Objective 1: Reproduce the book review below word for word, from start to finish.
--- Extract ---
Sunday, May 25, 2003

A Review of The New God-Image by Rose F. Holt

The New God-Image: A Study of Jung’s Key Letters Concerning the Evolution of the Western God-Image by Edward F. Edinger. Chiron Publications, 1996.

Jung once remarked that his life’s work has been to encircle the “central fire” with a series of mirrors but that necessarily there were gaps where the mirrors met. In The New God-Image, Edward F. Edinger provides a great deal of fill-in for one of Jung’s gaps. The book is from audio tapes of a series of lectures Edinger gave in the Fall of 1991 as part of the Analysts’ Training Program at the C.G. Jung Institute of Los Angeles. In the lecture series Edinger drew on letters Jung wrote about the on-going transformation of the god-image and in so doing wove together a coherent understanding of Jung’s thinking about this vital topic.


The opening sentence of the book is startling: “The history of Western man can be viewed as a history of its God-images, the primary formulations of how mankind orients itself to the basic questions of life, its mysteries.” My reaction as I read those words was, “Well, yes, of course!” I remembered a similarly startling statement from an old theology professor: “We all have a theology, whether we know what it is or not.” Edinger helps make conscious some of the theological underpinnings of Jung’s depth psychology. Those underpinnings inform a good deal of the theology of modern peoples—whether we understand them or not.


In the Introduction, Edinger gives us a survey of the six major stages in the evolution of the Western God-image, stages through which each individual passes in the development of consciousness. The sixth of these stages, Edinger tells us, is individuation, the discovery of the psyche. Jung discussed religious imagery as the phenomenology of the objective psyche in two of his late works, Answer to Job and Aion. Edinger, however, believes Jung’s clearest statements about the God-image and its transformation are to be found in letters he wrote during his last ten years, from 1951 to 1961. As material for the lectures, Edinger selects fourteen of the letters, dividing them into three major subject areas: (1) Jung’s epistemological premises, (2) the paradoxical God, and (3) continuing incarnation.
--- Records shown ---
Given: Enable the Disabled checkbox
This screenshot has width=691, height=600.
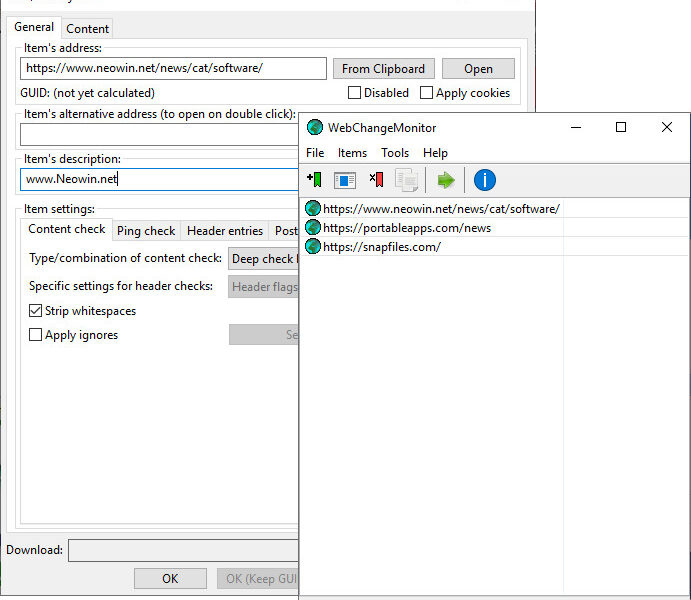Looking at the screenshot, I should pyautogui.click(x=355, y=93).
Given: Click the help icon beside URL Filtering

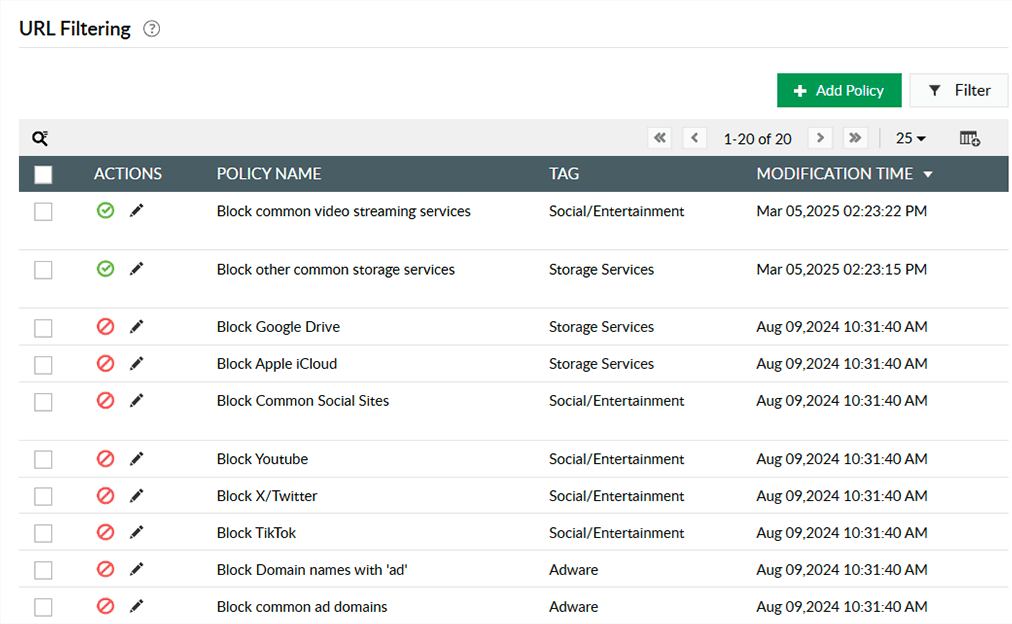Looking at the screenshot, I should pyautogui.click(x=152, y=29).
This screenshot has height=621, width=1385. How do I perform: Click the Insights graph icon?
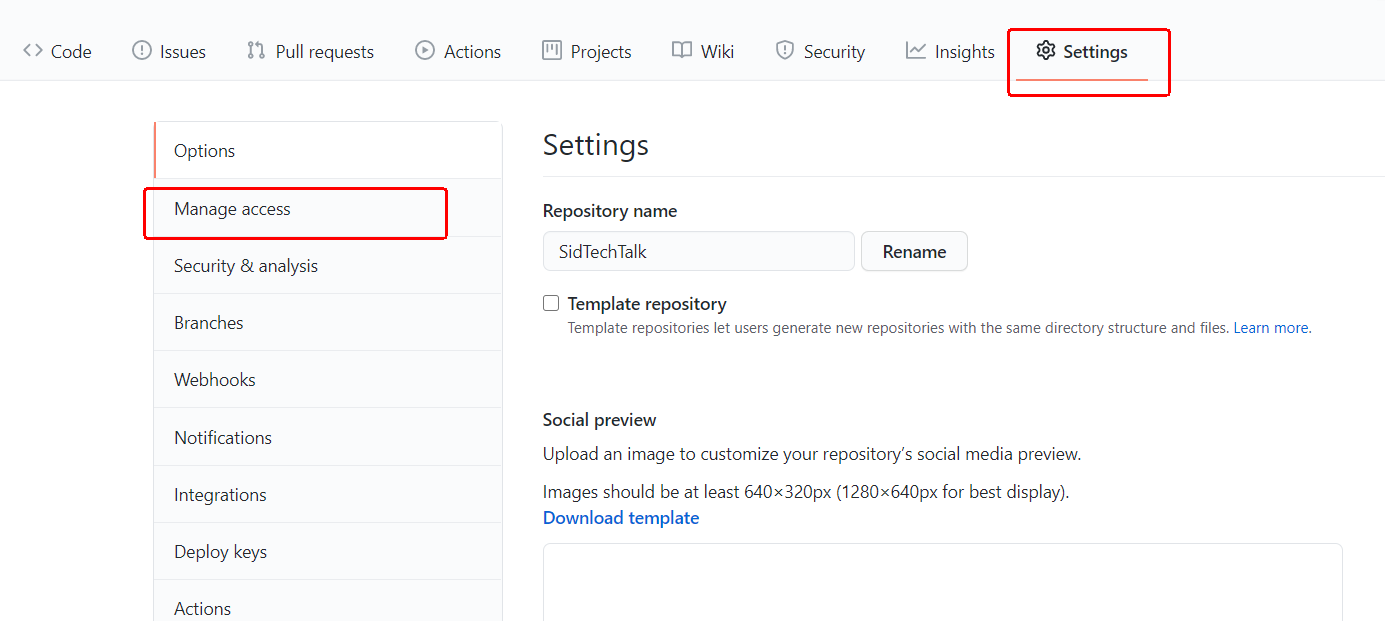pyautogui.click(x=914, y=50)
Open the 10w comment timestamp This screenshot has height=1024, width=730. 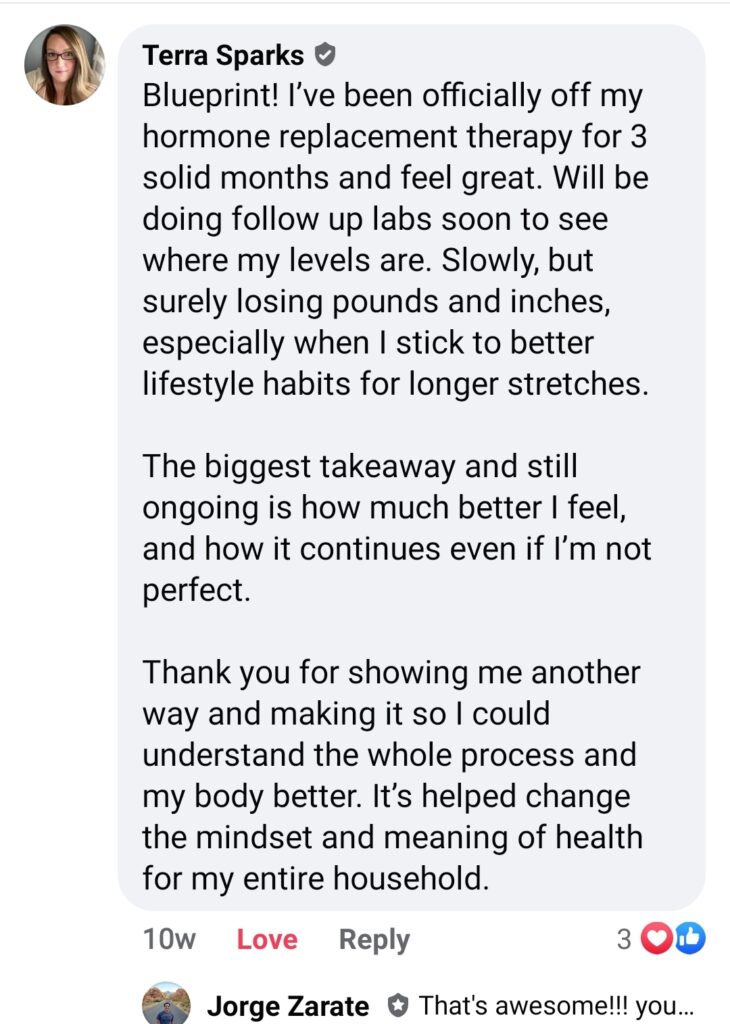169,939
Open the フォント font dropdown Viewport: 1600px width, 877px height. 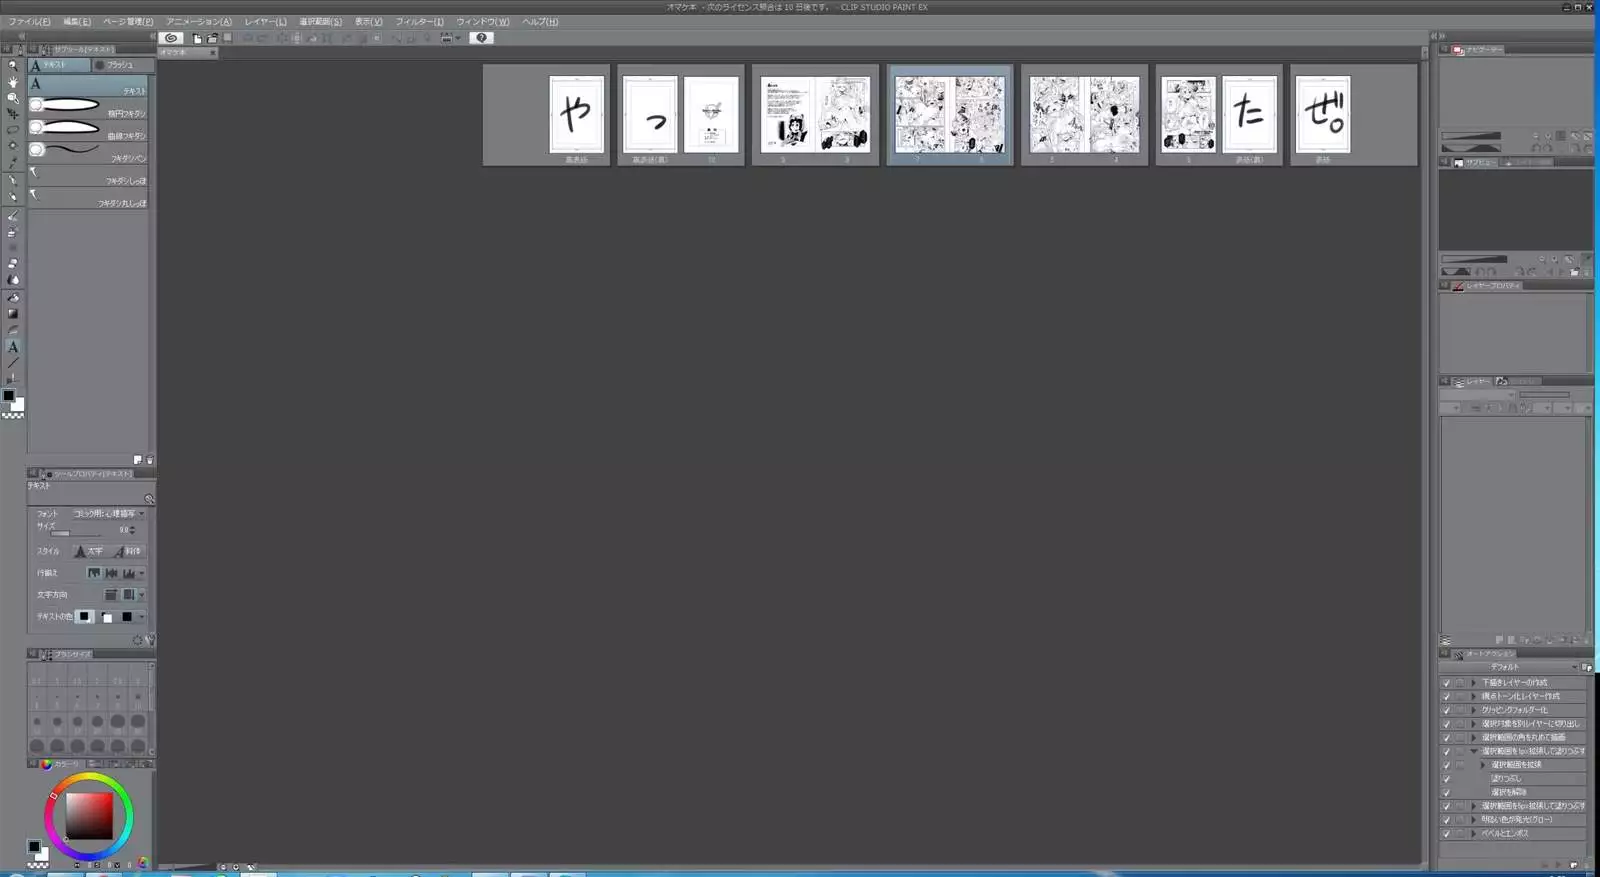[108, 514]
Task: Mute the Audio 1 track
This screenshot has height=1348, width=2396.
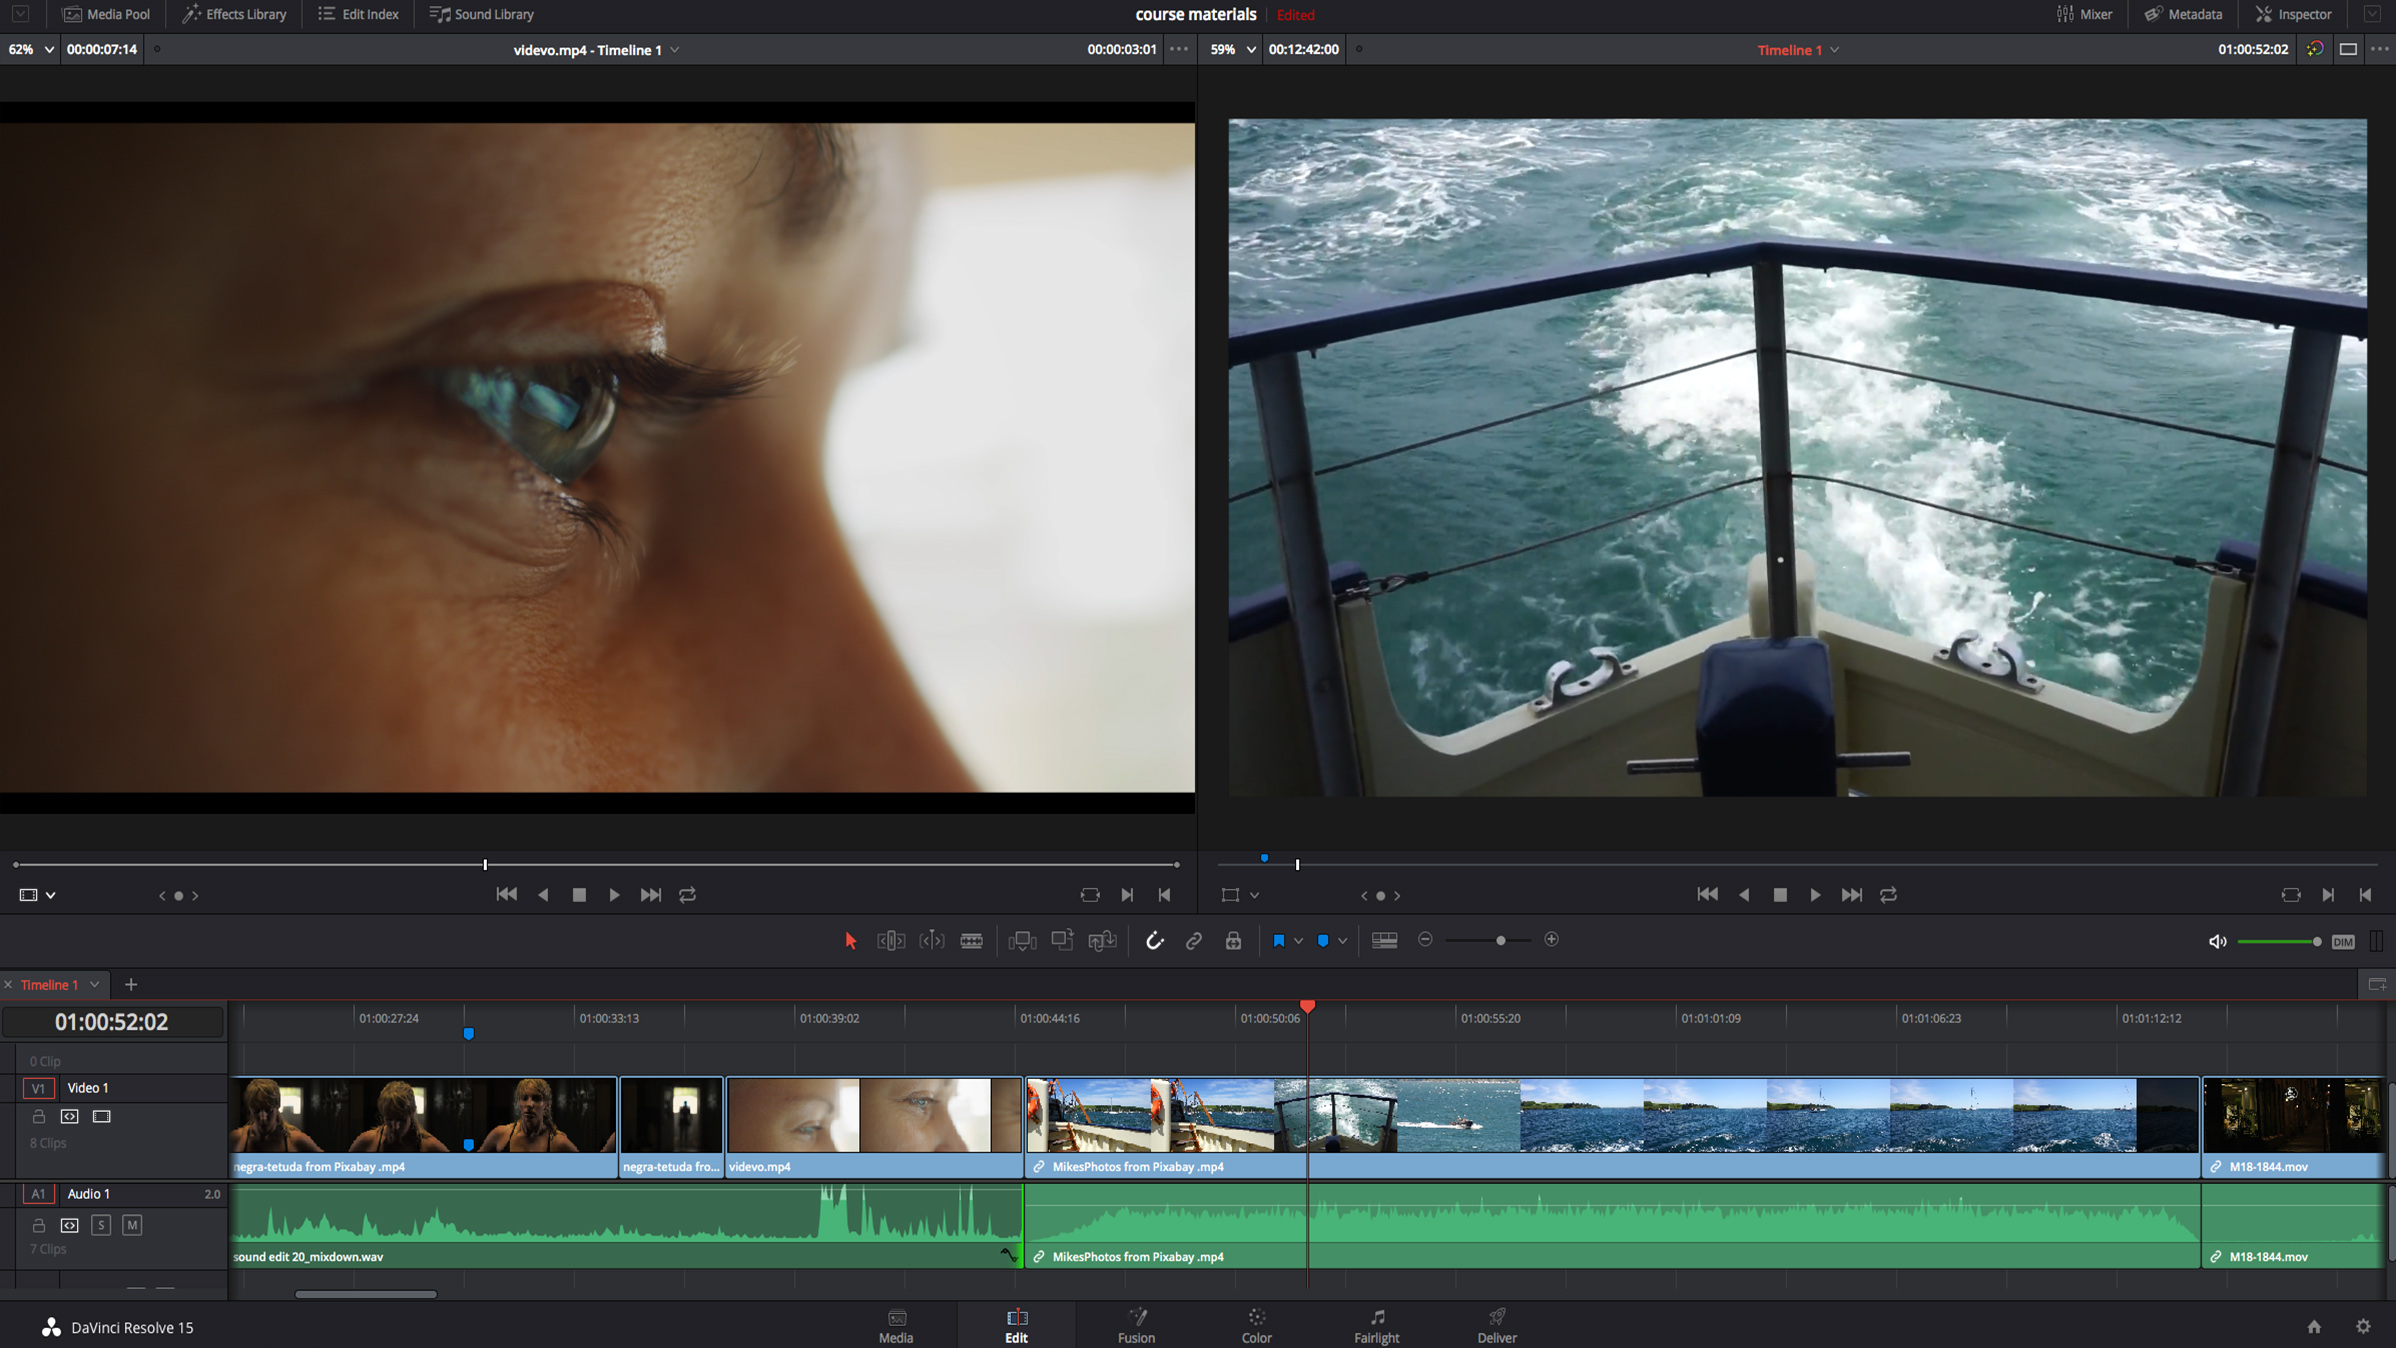Action: pyautogui.click(x=132, y=1225)
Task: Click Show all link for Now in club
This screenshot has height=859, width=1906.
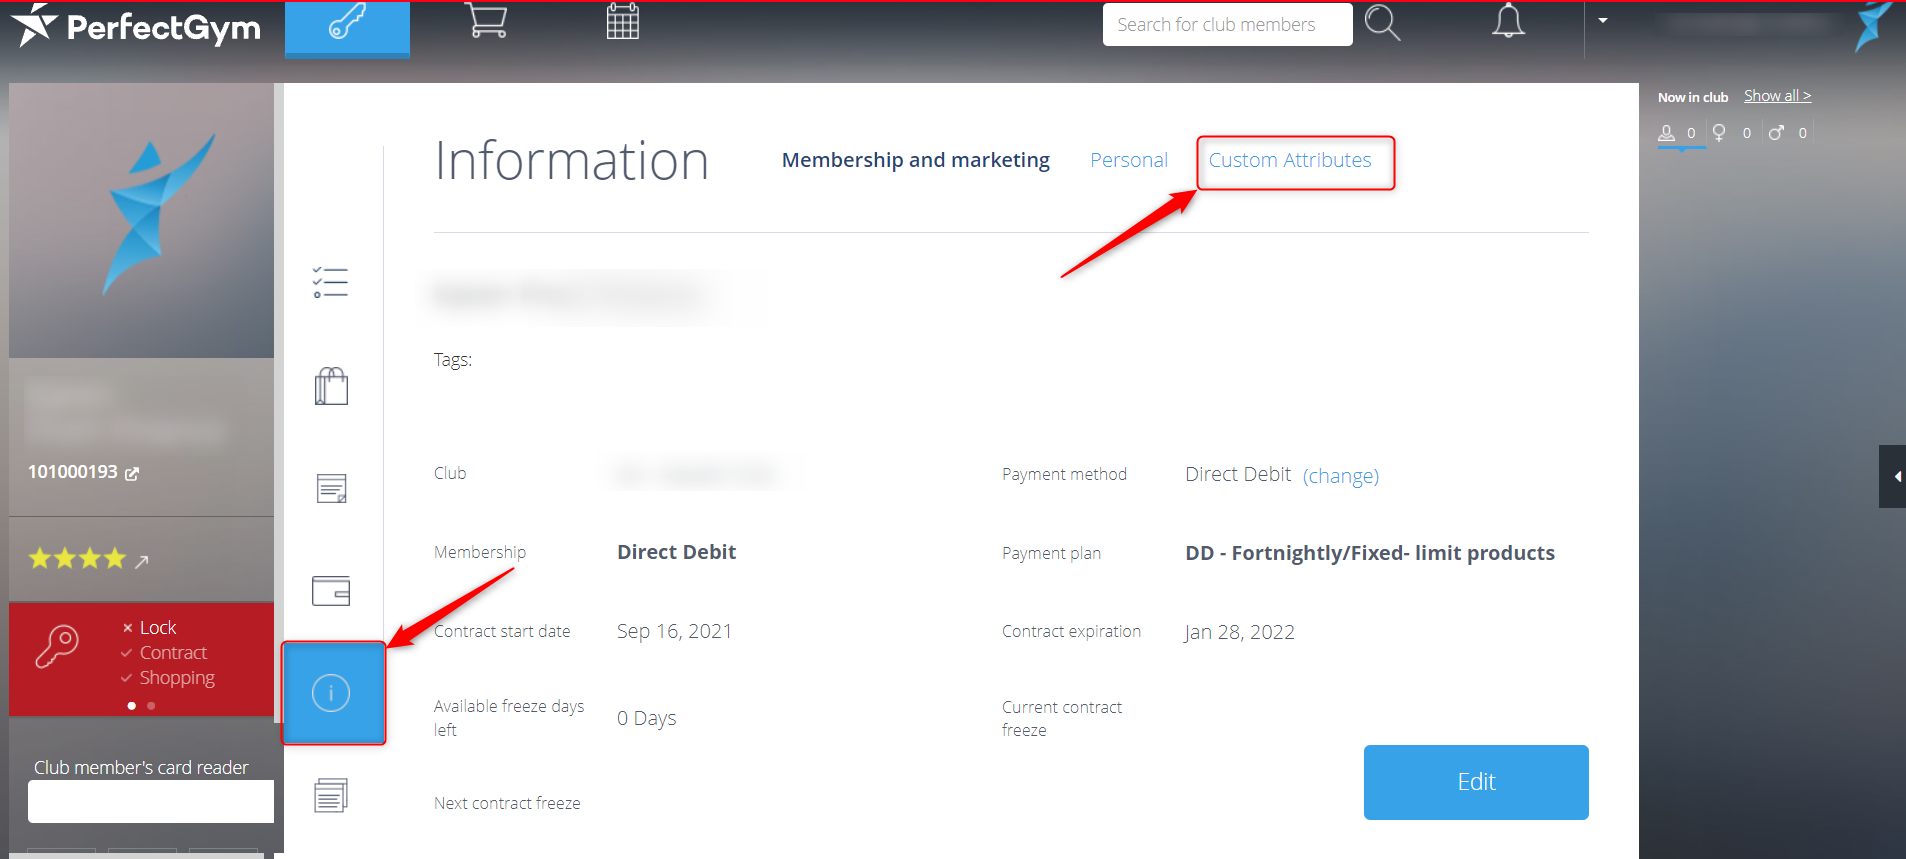Action: point(1777,96)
---
Objective 2: Recast the stretch of the records above from the line containing "Task: Mute the Audio 1 track" through the end of the records as a numbered list, skipping any blank lines and leaving the pictures out.

Written solution 1:
Sunday, May 25, 2003

A Review of The New God-Image by Rose F. Holt

The New God-Image: A Study of Jung’s Key Letters Concerning the Evolution of the Western God-Image by Edward F. Edinger. Chiron Publications, 1996.

Jung once remarked that his life’s work has been to encircle the “central fire” with a series of mirrors but that necessarily there were gaps where the mirrors met. In The New God-Image, Edward F. Edinger provides a great deal of fill-in for one of Jung’s gaps. The book is from audio tapes of a series of lectures Edinger gave in the Fall of 1991 as part of the Analysts’ Training Program at the C.G. Jung Institute of Los Angeles. In the lecture series Edinger drew on letters Jung wrote about the on-going transformation of the god-image and in so doing wove together a coherent understanding of Jung’s thinking about this vital topic.


The opening sentence of the book is startling: “The history of Western man can be viewed as a history of its God-images, the primary formulations of how mankind orients itself to the basic questions of life, its mysteries.” My reaction as I read those words was, “Well, yes, of course!” I remembered a similarly startling statement from an old theology professor: “We all have a theology, whether we know what it is or not.” Edinger helps make conscious some of the theological underpinnings of Jung’s depth psychology. Those underpinnings inform a good deal of the theology of modern peoples—whether we understand them or not.


In the Introduction, Edinger gives us a survey of the six major stages in the evolution of the Western God-image, stages through which each individual passes in the development of consciousness. The sixth of these stages, Edinger tells us, is individuation, the discovery of the psyche. Jung discussed religious imagery as the phenomenology of the objective psyche in two of his late works, Answer to Job and Aion. Edinger, however, believes Jung’s clearest statements about the God-image and its transformation are to be found in letters he wrote during his last ten years, from 1951 to 1961. As material for the lectures, Edinger selects fourteen of the letters, dividing them into three major subject areas: (1) Jung’s epistemological premises, (2) the paradoxical God, and (3) continuing incarnation.

Written solution 2:
1. Task: Mute the Audio 1 track
2. This screenshot has height=1348, width=2396.
3. Action: pyautogui.click(x=132, y=1225)
4. Task: Click Show all link for Now in club
5. This screenshot has height=859, width=1906.
6. Action: point(1777,96)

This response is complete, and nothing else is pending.